Transcribe every one of the following items word for word, keeping each line as it stands.

→ **Record excerpts**
--- --- ---

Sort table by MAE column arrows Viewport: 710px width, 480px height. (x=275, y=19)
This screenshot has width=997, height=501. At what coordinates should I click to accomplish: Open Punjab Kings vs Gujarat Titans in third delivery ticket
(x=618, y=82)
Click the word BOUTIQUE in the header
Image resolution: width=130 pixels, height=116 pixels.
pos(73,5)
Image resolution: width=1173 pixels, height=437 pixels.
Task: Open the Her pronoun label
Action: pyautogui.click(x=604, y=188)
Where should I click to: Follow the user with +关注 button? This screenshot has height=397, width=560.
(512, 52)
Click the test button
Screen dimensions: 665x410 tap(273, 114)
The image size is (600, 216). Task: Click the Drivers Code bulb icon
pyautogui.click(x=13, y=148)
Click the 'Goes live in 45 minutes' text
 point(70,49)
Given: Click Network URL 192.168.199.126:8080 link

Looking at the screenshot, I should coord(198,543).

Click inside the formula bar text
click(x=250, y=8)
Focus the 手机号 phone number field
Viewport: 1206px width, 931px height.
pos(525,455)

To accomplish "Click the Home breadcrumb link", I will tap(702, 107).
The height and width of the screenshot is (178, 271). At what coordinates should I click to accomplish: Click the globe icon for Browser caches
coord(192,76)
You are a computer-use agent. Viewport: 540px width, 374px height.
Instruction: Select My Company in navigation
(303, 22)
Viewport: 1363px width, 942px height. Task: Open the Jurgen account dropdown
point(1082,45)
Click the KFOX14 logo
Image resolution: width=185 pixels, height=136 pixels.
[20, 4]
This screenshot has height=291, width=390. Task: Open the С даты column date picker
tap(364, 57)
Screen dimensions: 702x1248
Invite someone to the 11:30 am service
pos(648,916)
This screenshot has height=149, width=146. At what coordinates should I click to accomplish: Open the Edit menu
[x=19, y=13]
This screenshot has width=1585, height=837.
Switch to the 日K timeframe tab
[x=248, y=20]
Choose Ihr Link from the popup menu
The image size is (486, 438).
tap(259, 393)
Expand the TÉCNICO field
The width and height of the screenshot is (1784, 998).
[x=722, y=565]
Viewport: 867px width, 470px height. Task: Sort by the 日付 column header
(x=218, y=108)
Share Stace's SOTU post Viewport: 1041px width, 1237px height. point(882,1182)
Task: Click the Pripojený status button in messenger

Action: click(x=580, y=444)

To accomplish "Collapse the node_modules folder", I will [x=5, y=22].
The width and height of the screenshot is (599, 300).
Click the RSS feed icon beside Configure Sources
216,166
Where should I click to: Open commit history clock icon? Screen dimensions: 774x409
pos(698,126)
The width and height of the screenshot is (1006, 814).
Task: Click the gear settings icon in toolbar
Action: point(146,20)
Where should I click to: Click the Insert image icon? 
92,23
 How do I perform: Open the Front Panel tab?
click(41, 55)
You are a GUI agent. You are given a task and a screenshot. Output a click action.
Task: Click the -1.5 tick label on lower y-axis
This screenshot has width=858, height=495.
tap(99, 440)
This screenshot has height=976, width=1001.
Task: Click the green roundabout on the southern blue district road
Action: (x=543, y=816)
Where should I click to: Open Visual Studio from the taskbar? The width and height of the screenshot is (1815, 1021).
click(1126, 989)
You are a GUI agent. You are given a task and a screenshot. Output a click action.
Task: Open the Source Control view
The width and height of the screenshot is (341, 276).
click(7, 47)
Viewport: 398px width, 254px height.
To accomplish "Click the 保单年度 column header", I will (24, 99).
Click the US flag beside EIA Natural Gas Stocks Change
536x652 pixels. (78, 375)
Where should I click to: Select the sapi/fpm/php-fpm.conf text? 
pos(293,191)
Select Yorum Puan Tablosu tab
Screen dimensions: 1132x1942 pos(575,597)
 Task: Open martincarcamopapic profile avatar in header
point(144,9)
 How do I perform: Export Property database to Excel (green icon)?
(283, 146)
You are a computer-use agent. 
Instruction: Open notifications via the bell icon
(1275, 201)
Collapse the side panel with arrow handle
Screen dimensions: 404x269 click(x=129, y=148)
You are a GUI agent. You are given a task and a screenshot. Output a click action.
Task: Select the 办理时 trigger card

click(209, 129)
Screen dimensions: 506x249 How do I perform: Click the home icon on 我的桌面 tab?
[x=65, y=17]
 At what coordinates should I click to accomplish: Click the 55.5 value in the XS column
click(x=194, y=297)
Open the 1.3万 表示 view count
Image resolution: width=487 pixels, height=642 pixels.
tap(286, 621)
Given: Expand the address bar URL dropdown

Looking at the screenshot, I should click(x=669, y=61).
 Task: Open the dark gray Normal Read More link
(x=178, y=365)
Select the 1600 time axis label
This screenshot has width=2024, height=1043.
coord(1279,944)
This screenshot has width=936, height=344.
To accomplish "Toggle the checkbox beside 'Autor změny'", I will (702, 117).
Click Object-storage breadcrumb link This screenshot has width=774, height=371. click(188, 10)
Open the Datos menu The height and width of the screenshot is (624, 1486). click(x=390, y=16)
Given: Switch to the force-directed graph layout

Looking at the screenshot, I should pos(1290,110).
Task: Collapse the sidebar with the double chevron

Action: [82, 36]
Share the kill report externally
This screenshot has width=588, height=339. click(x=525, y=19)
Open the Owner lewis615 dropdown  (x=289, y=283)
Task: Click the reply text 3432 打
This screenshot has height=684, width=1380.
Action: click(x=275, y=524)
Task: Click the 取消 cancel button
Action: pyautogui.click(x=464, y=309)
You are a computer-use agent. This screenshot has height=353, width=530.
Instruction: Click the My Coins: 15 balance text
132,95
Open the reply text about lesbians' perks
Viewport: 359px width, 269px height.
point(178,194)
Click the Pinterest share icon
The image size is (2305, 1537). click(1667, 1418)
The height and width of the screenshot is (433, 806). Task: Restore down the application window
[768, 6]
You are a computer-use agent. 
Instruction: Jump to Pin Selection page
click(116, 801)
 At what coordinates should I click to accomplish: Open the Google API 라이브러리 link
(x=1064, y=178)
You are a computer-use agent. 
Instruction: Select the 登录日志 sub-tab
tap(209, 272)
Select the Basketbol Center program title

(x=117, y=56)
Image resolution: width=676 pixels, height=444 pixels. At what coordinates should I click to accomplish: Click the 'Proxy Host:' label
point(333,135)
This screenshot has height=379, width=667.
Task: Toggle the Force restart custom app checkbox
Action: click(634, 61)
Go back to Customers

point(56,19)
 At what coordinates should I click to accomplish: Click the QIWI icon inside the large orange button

--- --- ---

→ **Worked answer**
Sort table by MAE column arrows Viewport: 710px width, 480px height. (x=275, y=19)
This screenshot has width=997, height=501. At what coordinates should I click to accomplish: Open Punjab Kings vs Gujarat Titans in third delivery ticket
(x=618, y=82)
Click the word BOUTIQUE in the header
Image resolution: width=130 pixels, height=116 pixels.
pos(73,5)
Image resolution: width=1173 pixels, height=437 pixels.
Task: Open the Her pronoun label
Action: pyautogui.click(x=604, y=188)
Where should I click to: Follow the user with +关注 button? This screenshot has height=397, width=560.
(512, 52)
Click the test button
Screen dimensions: 665x410 tap(273, 114)
The image size is (600, 216). Task: Click the Drivers Code bulb icon
pyautogui.click(x=13, y=148)
Click the 'Goes live in 45 minutes' text
 point(70,49)
Given: Click Network URL 192.168.199.126:8080 link

Looking at the screenshot, I should coord(198,543).

Click inside the formula bar text
click(x=250, y=8)
Focus the 手机号 phone number field
Viewport: 1206px width, 931px height.
pos(525,455)

To accomplish "Click the Home breadcrumb link", I will tap(702, 107).
The height and width of the screenshot is (178, 271). At what coordinates should I click to accomplish: Click the globe icon for Browser caches
coord(192,76)
You are a computer-use agent. Viewport: 540px width, 374px height.
Instruction: Select My Company in navigation
(303, 22)
Viewport: 1363px width, 942px height. Task: Open the Jurgen account dropdown
point(1082,45)
Click the KFOX14 logo
Image resolution: width=185 pixels, height=136 pixels.
[20, 4]
This screenshot has height=291, width=390. Task: Open the С даты column date picker
tap(364, 57)
Screen dimensions: 702x1248
Invite someone to the 11:30 am service
pos(648,916)
This screenshot has height=149, width=146. At what coordinates should I click to accomplish: Open the Edit menu
[x=19, y=13]
This screenshot has width=1585, height=837.
Switch to the 日K timeframe tab
[x=248, y=20]
Choose Ihr Link from the popup menu
The image size is (486, 438).
tap(259, 393)
Expand the TÉCNICO field
The width and height of the screenshot is (1784, 998).
[x=722, y=565]
Viewport: 867px width, 470px height. Task: Sort by the 日付 column header
(x=218, y=108)
Share Stace's SOTU post Viewport: 1041px width, 1237px height. point(882,1182)
Task: Click the Pripojený status button in messenger

Action: click(x=580, y=444)

To accomplish "Collapse the node_modules folder", I will [x=5, y=22].
The width and height of the screenshot is (599, 300).
Click the RSS feed icon beside Configure Sources
216,166
Where should I click to: Open commit history clock icon? Screen dimensions: 774x409
pos(698,126)
The width and height of the screenshot is (1006, 814).
Task: Click the gear settings icon in toolbar
Action: point(146,20)
Where should I click to: Click the Insert image icon? 
92,23
 How do I perform: Open the Front Panel tab?
click(41, 55)
You are a GUI agent. You are given a task and a screenshot. Output a click action.
Task: Click the -1.5 tick label on lower y-axis
This screenshot has width=858, height=495.
tap(99, 440)
This screenshot has height=976, width=1001.
Task: Click the green roundabout on the southern blue district road
Action: (x=543, y=816)
Where should I click to: Open Visual Studio from the taskbar? The width and height of the screenshot is (1815, 1021).
click(1126, 989)
You are a GUI agent. You are given a task and a screenshot. Output a click action.
Task: Open the Source Control view
The width and height of the screenshot is (341, 276).
click(7, 47)
Viewport: 398px width, 254px height.
To accomplish "Click the 保单年度 column header", I will (24, 99).
Click the US flag beside EIA Natural Gas Stocks Change
536x652 pixels. (78, 375)
Where should I click to: Select the sapi/fpm/php-fpm.conf text? 
pos(293,191)
Select Yorum Puan Tablosu tab
Screen dimensions: 1132x1942 pos(575,597)
 Task: Open martincarcamopapic profile avatar in header
point(144,9)
 How do I perform: Export Property database to Excel (green icon)?
(283, 146)
You are a computer-use agent. 
Instruction: Open notifications via the bell icon
(1275, 201)
Collapse the side panel with arrow handle
Screen dimensions: 404x269 click(x=129, y=148)
You are a GUI agent. You are given a task and a screenshot. Output a click action.
Task: Select the 办理时 trigger card

click(209, 129)
Screen dimensions: 506x249 How do I perform: Click the home icon on 我的桌面 tab?
[x=65, y=17]
 At what coordinates should I click to accomplish: Click the 55.5 value in the XS column
click(x=194, y=297)
Open the 1.3万 表示 view count
Image resolution: width=487 pixels, height=642 pixels.
tap(286, 621)
Given: Expand the address bar URL dropdown

Looking at the screenshot, I should click(x=669, y=61).
 Task: Open the dark gray Normal Read More link
(x=178, y=365)
Select the 1600 time axis label
This screenshot has width=2024, height=1043.
coord(1279,944)
This screenshot has width=936, height=344.
To accomplish "Toggle the checkbox beside 'Autor změny'", I will (702, 117).
Click Object-storage breadcrumb link This screenshot has width=774, height=371. click(188, 10)
Open the Datos menu The height and width of the screenshot is (624, 1486). click(x=390, y=16)
Given: Switch to the force-directed graph layout

Looking at the screenshot, I should pos(1290,110).
Task: Collapse the sidebar with the double chevron

Action: [82, 36]
Share the kill report externally
This screenshot has width=588, height=339. click(x=525, y=19)
Open the Owner lewis615 dropdown  (x=289, y=283)
Task: Click the reply text 3432 打
This screenshot has height=684, width=1380.
Action: click(x=275, y=524)
Task: Click the 取消 cancel button
Action: pyautogui.click(x=464, y=309)
You are a computer-use agent. This screenshot has height=353, width=530.
Instruction: Click the My Coins: 15 balance text
132,95
Open the reply text about lesbians' perks
Viewport: 359px width, 269px height.
point(178,194)
Click the Pinterest share icon
The image size is (2305, 1537). click(1667, 1418)
The height and width of the screenshot is (433, 806). Task: Restore down the application window
[768, 6]
You are a computer-use agent. 
Instruction: Jump to Pin Selection page
click(116, 801)
 At what coordinates should I click to accomplish: Open the Google API 라이브러리 link
(x=1064, y=178)
You are a computer-use agent. 
Instruction: Select the 登录日志 sub-tab
tap(209, 272)
Select the Basketbol Center program title

(x=117, y=56)
Image resolution: width=676 pixels, height=444 pixels. At what coordinates should I click to accomplish: Click the 'Proxy Host:' label
point(333,135)
This screenshot has height=379, width=667.
Task: Toggle the Force restart custom app checkbox
Action: click(634, 61)
Go back to Customers

point(56,19)
 At what coordinates should I click to accomplish: Click the QIWI icon inside the large orange button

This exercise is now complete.